## EXTRACTED ENTRIES
________________
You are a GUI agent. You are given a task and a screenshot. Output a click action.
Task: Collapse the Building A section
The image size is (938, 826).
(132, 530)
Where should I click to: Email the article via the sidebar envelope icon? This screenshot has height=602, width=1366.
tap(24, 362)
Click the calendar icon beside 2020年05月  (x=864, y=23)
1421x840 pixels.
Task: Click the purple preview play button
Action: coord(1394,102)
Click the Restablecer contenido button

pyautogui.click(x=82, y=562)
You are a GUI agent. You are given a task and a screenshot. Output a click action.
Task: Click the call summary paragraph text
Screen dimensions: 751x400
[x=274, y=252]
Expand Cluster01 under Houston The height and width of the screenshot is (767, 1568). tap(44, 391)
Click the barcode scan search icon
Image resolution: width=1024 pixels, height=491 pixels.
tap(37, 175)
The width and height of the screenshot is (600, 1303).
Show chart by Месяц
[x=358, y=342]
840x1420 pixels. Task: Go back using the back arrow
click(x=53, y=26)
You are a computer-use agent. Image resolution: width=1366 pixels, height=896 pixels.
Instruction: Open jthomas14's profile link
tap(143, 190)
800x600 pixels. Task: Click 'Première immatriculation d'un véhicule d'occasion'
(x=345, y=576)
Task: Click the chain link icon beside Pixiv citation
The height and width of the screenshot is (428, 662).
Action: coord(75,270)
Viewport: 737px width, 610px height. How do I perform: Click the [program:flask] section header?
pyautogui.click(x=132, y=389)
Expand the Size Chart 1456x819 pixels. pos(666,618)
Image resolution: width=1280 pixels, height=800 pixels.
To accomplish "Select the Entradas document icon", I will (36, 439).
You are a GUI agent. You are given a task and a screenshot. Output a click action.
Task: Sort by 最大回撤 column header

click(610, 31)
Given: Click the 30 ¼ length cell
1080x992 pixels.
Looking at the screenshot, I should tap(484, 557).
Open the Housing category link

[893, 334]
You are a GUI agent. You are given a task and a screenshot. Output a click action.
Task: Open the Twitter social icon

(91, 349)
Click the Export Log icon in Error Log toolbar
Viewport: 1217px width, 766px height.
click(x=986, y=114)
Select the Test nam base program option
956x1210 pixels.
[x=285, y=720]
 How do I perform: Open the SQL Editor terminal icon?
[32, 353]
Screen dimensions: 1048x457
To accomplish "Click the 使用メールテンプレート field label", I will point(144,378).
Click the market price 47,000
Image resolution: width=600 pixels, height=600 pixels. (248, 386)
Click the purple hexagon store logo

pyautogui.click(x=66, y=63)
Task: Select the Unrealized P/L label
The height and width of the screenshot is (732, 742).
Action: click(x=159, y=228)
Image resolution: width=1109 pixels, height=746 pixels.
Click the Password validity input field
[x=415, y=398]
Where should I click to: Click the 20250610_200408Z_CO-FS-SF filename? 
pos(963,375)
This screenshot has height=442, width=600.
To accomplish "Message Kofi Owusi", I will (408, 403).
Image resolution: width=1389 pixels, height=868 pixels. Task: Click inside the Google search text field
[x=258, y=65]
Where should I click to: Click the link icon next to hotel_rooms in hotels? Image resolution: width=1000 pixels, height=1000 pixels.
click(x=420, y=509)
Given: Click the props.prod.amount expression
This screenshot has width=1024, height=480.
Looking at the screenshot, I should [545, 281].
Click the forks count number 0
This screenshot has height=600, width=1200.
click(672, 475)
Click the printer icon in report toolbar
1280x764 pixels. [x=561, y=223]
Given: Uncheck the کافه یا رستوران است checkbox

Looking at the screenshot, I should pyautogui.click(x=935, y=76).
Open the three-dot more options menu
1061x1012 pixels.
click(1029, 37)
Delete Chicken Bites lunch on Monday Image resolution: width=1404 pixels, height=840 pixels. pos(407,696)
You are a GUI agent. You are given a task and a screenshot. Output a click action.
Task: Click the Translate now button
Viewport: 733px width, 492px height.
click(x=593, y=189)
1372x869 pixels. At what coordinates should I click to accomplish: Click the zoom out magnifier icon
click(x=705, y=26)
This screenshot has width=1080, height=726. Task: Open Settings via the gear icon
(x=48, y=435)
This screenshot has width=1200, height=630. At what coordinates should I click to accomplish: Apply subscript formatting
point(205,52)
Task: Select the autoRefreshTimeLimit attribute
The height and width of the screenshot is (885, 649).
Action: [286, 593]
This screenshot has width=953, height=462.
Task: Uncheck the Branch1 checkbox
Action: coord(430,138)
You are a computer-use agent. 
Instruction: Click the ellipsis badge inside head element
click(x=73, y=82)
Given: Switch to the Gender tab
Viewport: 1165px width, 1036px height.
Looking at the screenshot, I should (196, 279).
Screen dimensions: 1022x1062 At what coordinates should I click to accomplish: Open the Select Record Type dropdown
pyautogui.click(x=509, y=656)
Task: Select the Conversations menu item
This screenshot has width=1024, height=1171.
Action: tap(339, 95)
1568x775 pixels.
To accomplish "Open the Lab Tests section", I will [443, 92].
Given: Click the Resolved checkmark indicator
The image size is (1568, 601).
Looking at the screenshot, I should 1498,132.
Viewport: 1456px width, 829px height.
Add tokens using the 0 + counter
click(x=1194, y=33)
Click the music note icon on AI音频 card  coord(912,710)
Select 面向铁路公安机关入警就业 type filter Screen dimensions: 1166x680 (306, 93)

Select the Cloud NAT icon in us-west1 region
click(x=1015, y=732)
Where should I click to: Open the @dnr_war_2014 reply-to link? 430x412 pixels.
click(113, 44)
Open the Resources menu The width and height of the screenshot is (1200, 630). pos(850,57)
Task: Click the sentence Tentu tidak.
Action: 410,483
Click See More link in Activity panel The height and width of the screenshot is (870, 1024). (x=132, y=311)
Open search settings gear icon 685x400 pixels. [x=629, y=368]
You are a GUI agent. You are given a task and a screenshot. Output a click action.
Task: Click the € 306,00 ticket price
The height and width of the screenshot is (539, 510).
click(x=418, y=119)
________________
## WHAT IS NEEDED
Reproduce the lines from the line with "800x600 pixels. Task: Click" to the line with "pyautogui.click(x=132, y=389)", requests included, shifting every coordinate in the answers by -112.

## REPLY TO THE EXERCISE
800x600 pixels. Task: Click 'Première immatriculation d'un véhicule d'occasion'
(x=233, y=464)
Task: Click the chain link icon beside Pixiv citation
The height and width of the screenshot is (428, 662).
Action: coord(-37,158)
Viewport: 737px width, 610px height. How do I perform: Click the [program:flask] section header?
pyautogui.click(x=20, y=277)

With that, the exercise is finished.